Sieve of Eratosthenes for O (n). Evidence

In the comments to one of the past posts about the sieve of Eratosthenes, this short Wikipedia algorithm was mentioned:

Algorithm 1:

1:  i := 2, 3, 4, ...,  n: 2:  lp[i] = 0: 3: lp[i] := i 4: pr[] += {i} 5:  p  pr  p ≤ lp[i]  p*i ≤ n: 6: lp[p*i] := p : lp -        n pr -     n.
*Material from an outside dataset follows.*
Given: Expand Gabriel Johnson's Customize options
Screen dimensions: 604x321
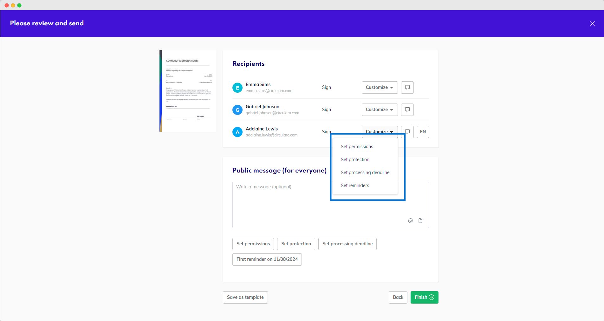Looking at the screenshot, I should [x=379, y=110].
The algorithm is simple, but not all, it seemed obvious. The main problem is that there is no proof on Wikipedia, and the reference to the original source ( pdf ) contains a rather different algorithm from the above.
')
In this post, I will try, I hope, it is easy to prove that this algorithm not only works, but also does it for linear complexity.

Algorithm complexity note

Although this algorithm is asymptotically faster than the standard sieve of Eratosthenes for O (n log log n), it requires much more memory. Therefore, for really large n, where this algorithm would shine in all its glory, it is not applicable. However, it is very useful even for small n, if you need not only to find all prime numbers, but also to quickly decompose all numbers up to n.

Definitions

$\ mathcal {P}$ - set of prime numbers.

$lp (x)$ - the minimum prime divisor of the number:

lp (x) = min \ {p \ in \ mathcal {P} \ \ vert \ p \ vert x \}

$lp (x) = min \ {p \ in \ mathcal {P} \ \ vert \ p \ vert x \}$

$rd (x)$ - other factors:

$rd (x) = x / lp (x)$

Please note all definitions above are for

$x \ ge 2$ .

Some obvious properties of the functions introduced above that will be used later:

$lp (a \ times b) = min (lp (a), lp (b))$

$rd (x) <x$

$p \ in \ mathcal {P} => lp (p) = p$

Evidence

Lemma 1 :

$lp (x) \ le lp (rd (x)), \ forall x \ notin \ mathcal {P}, x> 1$
Proof : Since any divider

$rd (x)$ also a divider

$x$ , but

$lp (x)$ does not exceed any divider

$x$ then

$lp (x)$ does not exceed any divider

$rd (x)$ , including the smallest of them. The only problem with this statement is if

$rd (x)$ has no prime dividers, but this is only possible in the case

$x \ in \ mathcal {P}$ which is excluded in the condition of the lemma.

$\ square$

Let be

E = \ {(lp (x), rd (x)) \ vert \ forall x \ notin \ mathcal {P}, 2 \ le x \ le n \}

$E = \ {(lp (x), rd (x)) \ vert \ forall x \ notin \ mathcal {P}, 2 \ le x \ le n \}$

Because

$lp (x) \ times rd (x) = x$ (by definition

$rd ()$ ) if we were given a lot

$E$ then we could calculate

$lp ()$ for all composite numbers up to n. This is done, for example, by the following algorithm:

Algorithm 2:

 1:   (l,r)  E: 2: lp[l*r] := l;

notice, that

$\ vert E \ vert \ le n$ , so algorithm 2 above works for linear complexity.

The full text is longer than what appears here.